Technical reference.

The depth the main page leaves out — pipeline, atomic vocabulary, schema, runtime state and profiles. Tables over prose.

01Pipeline

Seven stages, end-to-end, in under a second.

#StageRoleLib
01micUSB → 16 kHz mono, VAD trims silencesounddevice
02whisperOn-device STT (base.en), sub-secondopenai-whisper
03intentFast parser, LLM fallback → typed atomic Planqwen · pydantic
04cameraOverhead + oblique side cam, 1920×1080opencv-python
05sam3Remote masks + centroidssocket.io
06homography4 anchors → robot base framenumpy · cv2
07urscriptAtomic action → URScript over TCP:30002ur_rtde

02Atomic actions

Three tiers. The LLM lives in tier 1 most of the time.

PrimitiveWhat it does
scan_scene()Capture frame, run SAM3, refresh scene state.
pick(obj, modifier?)Move above → descend → grasp → ascend. Modifier disambiguates ("leftmost").
place_at(zone)Release at a named zone (config or runtime).
place_on(support)Stack on top, using the support's cached height.
place_at_original_of(obj)Return to the XY where the named object was picked.
assign_zone(name, where)Declare a temporary zone — free_spot, corner.
measure_height(obj)Pure sonar measurement, cached.
measure_all_heights(set)Eager bulk measure before motion.
home()Joint-space move to safe pose.

Tier 2 (rare): raw motion — move_above, descend_to, ascend_to, grip, release, orient_to, gripper_set. Used for calibration and error recovery only.

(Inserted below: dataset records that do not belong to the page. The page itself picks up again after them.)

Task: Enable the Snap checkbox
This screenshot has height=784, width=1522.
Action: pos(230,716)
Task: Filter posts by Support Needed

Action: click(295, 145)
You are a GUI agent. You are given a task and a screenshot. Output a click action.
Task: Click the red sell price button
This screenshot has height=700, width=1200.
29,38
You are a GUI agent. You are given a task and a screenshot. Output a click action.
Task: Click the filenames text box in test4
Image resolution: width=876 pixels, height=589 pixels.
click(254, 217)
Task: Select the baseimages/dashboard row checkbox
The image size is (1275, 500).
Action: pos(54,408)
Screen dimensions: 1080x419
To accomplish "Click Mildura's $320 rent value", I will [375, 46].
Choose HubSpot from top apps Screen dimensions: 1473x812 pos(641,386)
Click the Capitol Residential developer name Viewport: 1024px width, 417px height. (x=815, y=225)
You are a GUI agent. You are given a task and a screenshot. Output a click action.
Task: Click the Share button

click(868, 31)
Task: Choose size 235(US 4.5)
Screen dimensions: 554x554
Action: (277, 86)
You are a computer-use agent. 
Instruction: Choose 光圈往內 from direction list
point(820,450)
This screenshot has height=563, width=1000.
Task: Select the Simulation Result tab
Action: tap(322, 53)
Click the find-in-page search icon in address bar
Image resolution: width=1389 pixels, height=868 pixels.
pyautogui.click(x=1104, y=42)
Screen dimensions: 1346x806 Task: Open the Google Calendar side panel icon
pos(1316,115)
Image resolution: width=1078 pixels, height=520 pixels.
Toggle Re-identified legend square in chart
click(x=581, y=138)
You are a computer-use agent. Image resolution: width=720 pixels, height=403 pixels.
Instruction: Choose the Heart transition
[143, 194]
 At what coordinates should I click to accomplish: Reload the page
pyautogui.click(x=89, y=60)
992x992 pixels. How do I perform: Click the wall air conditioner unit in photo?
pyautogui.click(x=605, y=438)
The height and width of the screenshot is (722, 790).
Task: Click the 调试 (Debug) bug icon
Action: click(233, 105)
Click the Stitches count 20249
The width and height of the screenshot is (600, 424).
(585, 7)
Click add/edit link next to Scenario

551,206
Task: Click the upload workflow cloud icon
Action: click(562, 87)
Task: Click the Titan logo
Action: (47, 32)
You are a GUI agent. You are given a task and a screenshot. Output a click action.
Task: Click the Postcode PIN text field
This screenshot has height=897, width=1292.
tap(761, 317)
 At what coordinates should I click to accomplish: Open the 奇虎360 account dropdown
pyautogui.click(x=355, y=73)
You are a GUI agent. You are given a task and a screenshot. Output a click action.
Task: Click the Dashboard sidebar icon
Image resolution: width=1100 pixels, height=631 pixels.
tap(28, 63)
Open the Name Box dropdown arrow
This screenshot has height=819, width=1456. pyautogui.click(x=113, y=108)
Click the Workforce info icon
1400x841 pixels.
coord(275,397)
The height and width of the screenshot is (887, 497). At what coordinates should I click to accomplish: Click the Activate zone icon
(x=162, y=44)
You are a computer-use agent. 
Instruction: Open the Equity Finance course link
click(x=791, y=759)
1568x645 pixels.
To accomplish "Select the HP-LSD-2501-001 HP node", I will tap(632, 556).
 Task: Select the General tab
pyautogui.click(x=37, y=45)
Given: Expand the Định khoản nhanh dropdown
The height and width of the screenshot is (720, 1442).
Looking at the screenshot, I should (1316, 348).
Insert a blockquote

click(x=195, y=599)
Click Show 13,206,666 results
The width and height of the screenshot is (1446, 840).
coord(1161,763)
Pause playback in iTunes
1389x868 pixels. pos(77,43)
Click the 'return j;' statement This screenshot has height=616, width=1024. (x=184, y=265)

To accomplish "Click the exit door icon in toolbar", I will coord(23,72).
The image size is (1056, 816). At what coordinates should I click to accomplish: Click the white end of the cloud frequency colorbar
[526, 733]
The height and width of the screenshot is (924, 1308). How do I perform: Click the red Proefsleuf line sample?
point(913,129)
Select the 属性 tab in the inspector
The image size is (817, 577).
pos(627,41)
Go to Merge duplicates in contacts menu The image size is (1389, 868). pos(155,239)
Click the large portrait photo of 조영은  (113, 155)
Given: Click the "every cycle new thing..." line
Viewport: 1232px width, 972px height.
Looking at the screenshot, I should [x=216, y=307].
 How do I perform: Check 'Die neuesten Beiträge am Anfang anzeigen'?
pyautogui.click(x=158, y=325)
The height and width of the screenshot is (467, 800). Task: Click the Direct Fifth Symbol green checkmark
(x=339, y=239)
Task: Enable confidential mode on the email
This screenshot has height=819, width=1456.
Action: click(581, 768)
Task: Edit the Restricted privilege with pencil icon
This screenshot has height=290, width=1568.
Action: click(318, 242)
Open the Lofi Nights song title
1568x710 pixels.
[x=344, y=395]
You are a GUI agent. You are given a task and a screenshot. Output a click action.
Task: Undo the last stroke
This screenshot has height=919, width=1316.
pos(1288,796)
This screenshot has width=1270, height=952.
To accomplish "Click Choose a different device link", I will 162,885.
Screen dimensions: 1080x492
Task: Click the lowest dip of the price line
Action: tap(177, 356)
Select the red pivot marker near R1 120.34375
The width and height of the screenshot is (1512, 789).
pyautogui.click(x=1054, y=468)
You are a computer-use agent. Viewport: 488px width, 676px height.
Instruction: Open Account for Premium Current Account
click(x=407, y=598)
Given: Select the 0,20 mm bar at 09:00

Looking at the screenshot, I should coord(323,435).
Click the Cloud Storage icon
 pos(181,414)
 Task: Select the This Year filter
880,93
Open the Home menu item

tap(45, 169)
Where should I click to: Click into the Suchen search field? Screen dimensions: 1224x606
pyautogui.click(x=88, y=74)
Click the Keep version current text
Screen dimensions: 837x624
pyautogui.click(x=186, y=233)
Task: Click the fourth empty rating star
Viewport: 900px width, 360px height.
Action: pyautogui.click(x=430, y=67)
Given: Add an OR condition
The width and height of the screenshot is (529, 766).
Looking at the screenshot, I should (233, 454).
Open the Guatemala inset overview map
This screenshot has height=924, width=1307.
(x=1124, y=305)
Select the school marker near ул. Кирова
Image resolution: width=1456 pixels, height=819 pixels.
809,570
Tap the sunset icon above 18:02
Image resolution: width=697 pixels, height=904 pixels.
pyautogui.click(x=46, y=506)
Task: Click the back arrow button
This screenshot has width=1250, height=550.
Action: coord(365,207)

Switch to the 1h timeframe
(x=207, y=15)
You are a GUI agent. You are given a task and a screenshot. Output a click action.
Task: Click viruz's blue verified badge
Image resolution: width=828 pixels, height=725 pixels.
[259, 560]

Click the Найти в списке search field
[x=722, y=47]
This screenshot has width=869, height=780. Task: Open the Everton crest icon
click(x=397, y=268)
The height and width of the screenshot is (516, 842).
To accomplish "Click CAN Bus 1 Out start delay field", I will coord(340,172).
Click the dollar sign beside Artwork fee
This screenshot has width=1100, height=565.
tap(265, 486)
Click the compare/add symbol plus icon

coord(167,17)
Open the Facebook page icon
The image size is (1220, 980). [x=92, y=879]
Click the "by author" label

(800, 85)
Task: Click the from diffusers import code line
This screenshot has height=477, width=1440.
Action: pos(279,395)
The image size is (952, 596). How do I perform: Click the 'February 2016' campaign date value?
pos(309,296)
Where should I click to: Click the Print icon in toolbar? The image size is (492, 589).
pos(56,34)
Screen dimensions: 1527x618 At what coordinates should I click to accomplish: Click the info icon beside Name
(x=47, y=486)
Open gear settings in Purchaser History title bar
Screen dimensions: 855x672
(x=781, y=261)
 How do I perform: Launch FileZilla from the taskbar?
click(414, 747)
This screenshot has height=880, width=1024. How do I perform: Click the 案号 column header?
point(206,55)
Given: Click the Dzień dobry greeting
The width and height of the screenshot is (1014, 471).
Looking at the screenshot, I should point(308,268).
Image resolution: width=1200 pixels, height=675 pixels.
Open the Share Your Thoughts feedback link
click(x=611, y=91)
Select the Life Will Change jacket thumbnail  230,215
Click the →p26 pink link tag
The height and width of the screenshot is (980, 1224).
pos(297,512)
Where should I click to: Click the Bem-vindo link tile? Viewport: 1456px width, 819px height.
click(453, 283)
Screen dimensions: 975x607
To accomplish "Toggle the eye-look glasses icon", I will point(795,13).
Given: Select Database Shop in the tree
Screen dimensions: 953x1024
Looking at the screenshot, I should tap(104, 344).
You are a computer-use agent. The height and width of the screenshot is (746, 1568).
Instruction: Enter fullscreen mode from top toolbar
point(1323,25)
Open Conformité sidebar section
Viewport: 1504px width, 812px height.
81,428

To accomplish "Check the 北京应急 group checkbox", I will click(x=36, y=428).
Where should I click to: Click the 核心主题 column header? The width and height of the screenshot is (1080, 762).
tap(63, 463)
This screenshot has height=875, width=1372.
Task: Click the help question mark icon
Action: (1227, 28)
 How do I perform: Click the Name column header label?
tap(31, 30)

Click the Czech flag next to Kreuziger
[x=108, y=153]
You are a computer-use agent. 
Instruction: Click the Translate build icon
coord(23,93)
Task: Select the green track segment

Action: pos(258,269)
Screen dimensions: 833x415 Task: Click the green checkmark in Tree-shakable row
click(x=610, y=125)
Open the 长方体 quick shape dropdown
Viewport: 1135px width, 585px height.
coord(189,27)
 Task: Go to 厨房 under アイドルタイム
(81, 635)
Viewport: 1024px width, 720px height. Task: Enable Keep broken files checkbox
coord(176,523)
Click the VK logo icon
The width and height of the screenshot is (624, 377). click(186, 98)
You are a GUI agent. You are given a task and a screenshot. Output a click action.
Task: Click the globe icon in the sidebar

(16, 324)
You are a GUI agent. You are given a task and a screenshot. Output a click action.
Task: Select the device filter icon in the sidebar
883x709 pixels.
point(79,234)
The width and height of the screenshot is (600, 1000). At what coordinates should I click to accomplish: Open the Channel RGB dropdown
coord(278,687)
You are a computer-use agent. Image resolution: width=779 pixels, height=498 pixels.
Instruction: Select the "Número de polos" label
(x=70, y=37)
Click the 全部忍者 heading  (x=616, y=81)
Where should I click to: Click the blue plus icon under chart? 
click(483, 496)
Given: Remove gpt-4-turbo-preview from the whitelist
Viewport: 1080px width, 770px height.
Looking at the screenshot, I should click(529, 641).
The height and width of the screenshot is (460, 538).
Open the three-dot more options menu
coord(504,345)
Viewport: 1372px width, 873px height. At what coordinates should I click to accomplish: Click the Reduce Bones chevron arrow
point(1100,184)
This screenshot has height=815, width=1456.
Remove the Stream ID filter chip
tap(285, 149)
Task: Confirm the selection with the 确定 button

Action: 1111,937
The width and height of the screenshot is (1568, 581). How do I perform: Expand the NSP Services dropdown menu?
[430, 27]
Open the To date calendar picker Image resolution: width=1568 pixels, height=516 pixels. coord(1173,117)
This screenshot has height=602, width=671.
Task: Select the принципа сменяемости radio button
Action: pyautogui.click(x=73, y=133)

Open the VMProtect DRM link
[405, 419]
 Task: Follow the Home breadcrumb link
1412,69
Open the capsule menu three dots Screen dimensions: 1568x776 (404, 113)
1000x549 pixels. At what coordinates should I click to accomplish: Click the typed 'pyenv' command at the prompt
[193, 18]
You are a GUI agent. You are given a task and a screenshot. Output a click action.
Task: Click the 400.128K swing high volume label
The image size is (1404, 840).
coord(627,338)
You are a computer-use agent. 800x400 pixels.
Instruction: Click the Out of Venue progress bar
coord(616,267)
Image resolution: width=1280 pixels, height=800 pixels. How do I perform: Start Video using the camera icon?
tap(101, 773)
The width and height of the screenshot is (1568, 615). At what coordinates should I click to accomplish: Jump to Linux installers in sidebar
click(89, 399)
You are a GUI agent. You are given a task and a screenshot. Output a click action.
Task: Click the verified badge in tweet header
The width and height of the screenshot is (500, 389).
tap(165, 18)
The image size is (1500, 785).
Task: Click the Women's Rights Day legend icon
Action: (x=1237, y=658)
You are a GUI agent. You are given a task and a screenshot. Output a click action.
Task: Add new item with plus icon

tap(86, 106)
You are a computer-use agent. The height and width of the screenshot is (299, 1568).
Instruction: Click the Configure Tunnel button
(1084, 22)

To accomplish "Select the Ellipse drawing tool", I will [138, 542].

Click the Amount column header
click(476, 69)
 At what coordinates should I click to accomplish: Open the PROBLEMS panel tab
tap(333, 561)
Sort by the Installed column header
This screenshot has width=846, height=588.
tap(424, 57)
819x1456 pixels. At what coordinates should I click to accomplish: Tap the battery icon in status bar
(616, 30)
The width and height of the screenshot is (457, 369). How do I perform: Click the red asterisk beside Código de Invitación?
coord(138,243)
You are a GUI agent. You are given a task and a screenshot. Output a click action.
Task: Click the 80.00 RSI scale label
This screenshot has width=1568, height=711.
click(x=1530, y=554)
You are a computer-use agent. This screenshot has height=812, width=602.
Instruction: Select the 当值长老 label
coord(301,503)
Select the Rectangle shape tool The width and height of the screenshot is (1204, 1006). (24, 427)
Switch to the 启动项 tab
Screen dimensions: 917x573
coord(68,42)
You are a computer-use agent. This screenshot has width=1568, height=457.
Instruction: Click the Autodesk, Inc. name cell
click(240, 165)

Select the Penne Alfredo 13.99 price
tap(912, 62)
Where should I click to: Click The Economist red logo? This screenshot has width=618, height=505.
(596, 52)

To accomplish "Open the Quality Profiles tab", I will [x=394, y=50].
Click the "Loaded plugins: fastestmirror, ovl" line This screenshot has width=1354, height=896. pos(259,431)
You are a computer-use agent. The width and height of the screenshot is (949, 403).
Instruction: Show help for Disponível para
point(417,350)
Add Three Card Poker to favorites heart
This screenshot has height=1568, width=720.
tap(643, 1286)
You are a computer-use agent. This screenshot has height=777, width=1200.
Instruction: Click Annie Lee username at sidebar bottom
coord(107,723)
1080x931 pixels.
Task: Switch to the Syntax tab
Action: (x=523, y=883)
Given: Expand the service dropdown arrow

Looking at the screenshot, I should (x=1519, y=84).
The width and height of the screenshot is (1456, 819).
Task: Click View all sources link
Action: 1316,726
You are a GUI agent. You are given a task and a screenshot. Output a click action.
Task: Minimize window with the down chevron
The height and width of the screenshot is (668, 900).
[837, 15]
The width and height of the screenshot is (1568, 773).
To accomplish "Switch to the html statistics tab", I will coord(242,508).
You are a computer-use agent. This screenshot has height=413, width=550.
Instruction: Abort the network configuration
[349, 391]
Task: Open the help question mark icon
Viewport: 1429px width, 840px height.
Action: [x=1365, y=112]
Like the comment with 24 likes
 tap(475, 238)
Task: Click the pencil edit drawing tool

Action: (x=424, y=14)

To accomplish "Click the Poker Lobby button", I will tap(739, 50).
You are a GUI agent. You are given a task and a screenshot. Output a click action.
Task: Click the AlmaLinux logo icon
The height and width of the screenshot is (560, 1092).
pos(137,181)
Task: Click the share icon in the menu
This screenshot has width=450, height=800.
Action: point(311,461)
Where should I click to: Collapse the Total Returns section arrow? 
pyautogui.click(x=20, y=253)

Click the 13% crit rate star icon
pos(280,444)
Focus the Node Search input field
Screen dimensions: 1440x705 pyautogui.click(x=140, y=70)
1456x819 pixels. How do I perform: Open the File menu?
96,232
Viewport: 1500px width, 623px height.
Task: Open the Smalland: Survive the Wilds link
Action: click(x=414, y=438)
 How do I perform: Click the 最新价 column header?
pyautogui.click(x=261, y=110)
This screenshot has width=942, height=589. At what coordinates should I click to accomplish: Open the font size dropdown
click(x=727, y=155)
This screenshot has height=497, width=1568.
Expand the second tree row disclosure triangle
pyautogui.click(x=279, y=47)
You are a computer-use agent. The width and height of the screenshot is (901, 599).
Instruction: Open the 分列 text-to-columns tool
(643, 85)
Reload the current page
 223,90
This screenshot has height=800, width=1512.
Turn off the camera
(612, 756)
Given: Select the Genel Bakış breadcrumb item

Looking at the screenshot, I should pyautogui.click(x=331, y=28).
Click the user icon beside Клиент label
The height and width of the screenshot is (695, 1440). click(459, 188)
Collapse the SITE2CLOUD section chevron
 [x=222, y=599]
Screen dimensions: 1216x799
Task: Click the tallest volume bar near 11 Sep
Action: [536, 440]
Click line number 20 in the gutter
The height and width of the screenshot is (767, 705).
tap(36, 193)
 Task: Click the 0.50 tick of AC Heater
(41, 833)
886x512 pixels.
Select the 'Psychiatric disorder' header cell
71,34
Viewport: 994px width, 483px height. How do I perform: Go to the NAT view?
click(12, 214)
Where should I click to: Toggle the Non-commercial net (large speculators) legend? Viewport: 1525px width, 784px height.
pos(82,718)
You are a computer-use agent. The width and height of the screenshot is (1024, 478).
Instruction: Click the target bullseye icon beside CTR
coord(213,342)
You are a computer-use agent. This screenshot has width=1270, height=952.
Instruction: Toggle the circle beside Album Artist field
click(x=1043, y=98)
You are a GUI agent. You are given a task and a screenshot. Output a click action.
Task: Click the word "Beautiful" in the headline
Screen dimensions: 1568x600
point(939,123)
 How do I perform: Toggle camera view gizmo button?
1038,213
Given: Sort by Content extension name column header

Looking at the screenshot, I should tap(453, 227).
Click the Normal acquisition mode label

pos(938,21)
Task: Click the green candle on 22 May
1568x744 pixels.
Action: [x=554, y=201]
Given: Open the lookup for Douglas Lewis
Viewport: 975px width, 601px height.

Tier 3 (meta): dry_run(), abort(), await_user(prompt). Plan validation, e-stop, operator-in-the-loop.

Cardinal rule

The LLM never produces coordinates and never produces motor commands. It names objects, zones and intentions; the runtime resolves geometry, measures depth and drives motors.

03Schema

Every plan is validated before any motion: a Pydantic discriminated union over the atomic action types, followed by a cross-plan validator that rejects inconsistent grip state, missing object heights, unknown objects or zones and over-long plans. Invalid plans come back to the LLM as structured errors it corrects on the next turn.

04Runtime state

One state object, mutated by the executor. The LLM never sees it directly.

FieldRole
held_objectWhat's in the gripper now.
sceneLast scan, keyed by stable IDs.
height_cacheSonar-measured heights, per session.
zonesConfig DROP_ZONES + runtime-declared.
original_xySnapshot at pick() — makes swap trivial.
plan_logJSONL trace, one line per executed action.

05Profiles

Same atomic schema, different end-effector executor. Built around the UR5e; the same plans run on the lab's other arms unchanged.

ProfileArmEnd-effectorPayloadReachRole
ur5e_vacuumUR5eRobotiq EPick vacuum5 kg850 mmprimary · demo
ur3e_2fingerUR3eRobotiq 2-finger3 kg500 mmalso runs
ur10e_3fingerUR10eRobotiq 3-finger12.5 kg1300 mmalso runs

Profiles live in robopick/profiles.py. Activating one overrides config — robot IP, end-effector, workspace bounds, homography — without touching another profile's calibration.